Garvey added that his father’s message was one of “self-sufficiency” and “self-determination.” The late activist’s ideology and vision for Black liberation inspired other civil rights stalwarts like Dr. Martin Luther King Jr. and Malcolm X.

In 1923, Marcus Garvey was convicted of mail fraud by a federal court and deported to Jamaica. Many of his followers claimed the allegations against him were falsified and intended to destroy him politically.

“It was the persecution of one of the first major Black leaders in the United States,” attorney Jasmine Rand of the United Negro Improvement Association says. “I mean, this is a man that Martin Luther King said was responsible for bringing dignity and consciousness to Black people in the United States. … He was the first political lynching out of a slew of political lynchings that came down the line.”

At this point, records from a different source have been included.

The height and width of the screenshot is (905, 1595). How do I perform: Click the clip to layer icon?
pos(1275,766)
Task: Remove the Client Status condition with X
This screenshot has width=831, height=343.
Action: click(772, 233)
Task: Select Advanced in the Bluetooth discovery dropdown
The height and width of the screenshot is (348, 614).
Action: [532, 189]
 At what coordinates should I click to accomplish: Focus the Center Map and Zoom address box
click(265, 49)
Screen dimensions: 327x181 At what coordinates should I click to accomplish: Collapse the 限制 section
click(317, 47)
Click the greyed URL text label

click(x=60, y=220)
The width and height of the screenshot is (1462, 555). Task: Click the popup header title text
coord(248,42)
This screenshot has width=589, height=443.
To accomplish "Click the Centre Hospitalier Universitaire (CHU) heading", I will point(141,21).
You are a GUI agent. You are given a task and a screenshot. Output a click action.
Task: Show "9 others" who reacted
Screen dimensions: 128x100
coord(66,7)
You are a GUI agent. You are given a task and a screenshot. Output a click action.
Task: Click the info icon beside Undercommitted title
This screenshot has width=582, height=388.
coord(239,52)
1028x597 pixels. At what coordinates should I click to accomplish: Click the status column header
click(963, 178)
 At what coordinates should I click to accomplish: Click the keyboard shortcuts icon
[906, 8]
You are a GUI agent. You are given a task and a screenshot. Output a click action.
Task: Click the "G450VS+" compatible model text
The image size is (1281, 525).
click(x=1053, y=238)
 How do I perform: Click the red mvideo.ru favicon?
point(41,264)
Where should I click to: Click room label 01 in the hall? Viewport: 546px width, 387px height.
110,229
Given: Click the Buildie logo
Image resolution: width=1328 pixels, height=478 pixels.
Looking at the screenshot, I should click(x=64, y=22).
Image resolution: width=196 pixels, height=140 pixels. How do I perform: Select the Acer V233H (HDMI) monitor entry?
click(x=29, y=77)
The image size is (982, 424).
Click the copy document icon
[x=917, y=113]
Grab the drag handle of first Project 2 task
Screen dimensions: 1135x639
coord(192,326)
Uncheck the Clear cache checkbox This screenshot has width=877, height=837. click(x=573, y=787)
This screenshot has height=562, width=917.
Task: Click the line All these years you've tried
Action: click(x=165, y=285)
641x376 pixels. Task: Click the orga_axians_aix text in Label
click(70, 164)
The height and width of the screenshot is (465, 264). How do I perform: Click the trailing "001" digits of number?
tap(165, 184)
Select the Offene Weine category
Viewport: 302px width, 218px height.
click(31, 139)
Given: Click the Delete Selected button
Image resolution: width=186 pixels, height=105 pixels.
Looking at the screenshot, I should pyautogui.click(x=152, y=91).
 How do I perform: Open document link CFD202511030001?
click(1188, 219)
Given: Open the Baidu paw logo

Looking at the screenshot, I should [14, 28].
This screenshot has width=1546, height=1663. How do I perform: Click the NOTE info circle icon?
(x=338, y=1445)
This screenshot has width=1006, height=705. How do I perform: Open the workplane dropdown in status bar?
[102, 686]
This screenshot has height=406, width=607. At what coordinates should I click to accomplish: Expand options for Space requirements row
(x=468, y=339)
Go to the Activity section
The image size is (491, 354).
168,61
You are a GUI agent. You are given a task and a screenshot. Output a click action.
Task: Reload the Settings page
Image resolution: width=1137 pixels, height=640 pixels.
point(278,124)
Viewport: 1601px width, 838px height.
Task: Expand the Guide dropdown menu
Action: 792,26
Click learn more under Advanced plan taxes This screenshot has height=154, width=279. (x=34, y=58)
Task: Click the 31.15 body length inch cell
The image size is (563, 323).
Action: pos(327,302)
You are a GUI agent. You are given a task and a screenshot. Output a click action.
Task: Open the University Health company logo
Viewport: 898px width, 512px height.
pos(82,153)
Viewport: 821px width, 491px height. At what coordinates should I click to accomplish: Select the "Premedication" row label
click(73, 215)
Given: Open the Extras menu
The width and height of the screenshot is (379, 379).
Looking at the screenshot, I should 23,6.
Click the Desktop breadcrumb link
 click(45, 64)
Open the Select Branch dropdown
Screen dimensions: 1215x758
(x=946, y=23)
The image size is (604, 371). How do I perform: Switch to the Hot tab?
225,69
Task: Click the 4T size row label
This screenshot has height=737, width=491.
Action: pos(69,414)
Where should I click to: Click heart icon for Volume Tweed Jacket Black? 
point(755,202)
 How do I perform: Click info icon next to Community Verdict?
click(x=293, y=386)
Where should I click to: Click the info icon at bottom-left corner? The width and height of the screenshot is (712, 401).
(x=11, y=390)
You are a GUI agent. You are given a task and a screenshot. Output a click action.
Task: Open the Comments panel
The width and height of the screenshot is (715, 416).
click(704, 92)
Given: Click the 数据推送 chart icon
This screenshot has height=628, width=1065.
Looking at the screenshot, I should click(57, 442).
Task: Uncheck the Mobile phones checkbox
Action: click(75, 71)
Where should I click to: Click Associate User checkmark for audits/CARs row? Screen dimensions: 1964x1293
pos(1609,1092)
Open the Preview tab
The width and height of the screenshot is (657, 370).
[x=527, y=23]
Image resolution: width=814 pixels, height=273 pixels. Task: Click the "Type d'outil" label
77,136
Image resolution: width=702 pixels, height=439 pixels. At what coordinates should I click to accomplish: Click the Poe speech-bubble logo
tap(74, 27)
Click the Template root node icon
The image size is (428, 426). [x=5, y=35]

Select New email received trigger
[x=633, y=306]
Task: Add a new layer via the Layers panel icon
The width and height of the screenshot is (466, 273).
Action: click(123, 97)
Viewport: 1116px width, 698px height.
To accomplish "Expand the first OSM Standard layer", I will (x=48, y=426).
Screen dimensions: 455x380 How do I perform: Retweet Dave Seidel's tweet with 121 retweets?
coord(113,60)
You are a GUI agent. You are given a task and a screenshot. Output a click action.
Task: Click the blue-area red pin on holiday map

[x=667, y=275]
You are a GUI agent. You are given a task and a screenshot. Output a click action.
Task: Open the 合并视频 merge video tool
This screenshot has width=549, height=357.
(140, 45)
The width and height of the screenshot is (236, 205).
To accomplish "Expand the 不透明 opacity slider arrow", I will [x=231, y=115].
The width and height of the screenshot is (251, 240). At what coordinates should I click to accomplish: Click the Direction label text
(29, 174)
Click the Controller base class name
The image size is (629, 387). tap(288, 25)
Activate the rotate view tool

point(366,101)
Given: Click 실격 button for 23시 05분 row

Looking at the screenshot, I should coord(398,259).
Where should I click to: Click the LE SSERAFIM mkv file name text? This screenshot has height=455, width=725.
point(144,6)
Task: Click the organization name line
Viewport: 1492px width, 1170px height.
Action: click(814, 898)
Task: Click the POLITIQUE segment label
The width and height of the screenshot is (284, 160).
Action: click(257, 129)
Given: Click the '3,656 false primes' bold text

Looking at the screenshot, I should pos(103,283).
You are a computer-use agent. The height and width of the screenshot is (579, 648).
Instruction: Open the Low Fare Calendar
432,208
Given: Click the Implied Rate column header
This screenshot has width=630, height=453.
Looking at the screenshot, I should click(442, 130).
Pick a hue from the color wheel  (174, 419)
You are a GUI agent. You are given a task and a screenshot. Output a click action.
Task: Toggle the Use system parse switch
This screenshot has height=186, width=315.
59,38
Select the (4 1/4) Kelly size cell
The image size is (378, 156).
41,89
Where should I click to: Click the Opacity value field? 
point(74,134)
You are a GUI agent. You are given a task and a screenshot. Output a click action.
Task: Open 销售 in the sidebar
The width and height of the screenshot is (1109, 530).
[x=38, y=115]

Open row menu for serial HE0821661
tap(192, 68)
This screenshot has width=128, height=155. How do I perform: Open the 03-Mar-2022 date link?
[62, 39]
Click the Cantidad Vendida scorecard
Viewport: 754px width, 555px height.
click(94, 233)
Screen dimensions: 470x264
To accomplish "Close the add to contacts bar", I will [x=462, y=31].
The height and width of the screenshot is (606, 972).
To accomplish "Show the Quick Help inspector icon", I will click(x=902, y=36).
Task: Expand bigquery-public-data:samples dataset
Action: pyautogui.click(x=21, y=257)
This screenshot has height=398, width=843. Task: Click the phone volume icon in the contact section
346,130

As the Obama administration’s time winds down, Dr. Garvey and 18 members of Congress have made the case for Marcus Garvey’s pardon. Last month, Rep. John Lewis of Georgia, Rep. Yvette D. Clarke of New York and 16 others penned a letter to Obama stating that Garvey’s conviction and imprisonment contained an “utter lack of merit.”

“I think this president has to understand that he stands on the shoulders of those who have come before in terms of the civil rights struggle,” Dr. Garvey says, “and understand that this, in itself, is important to his own legacy.”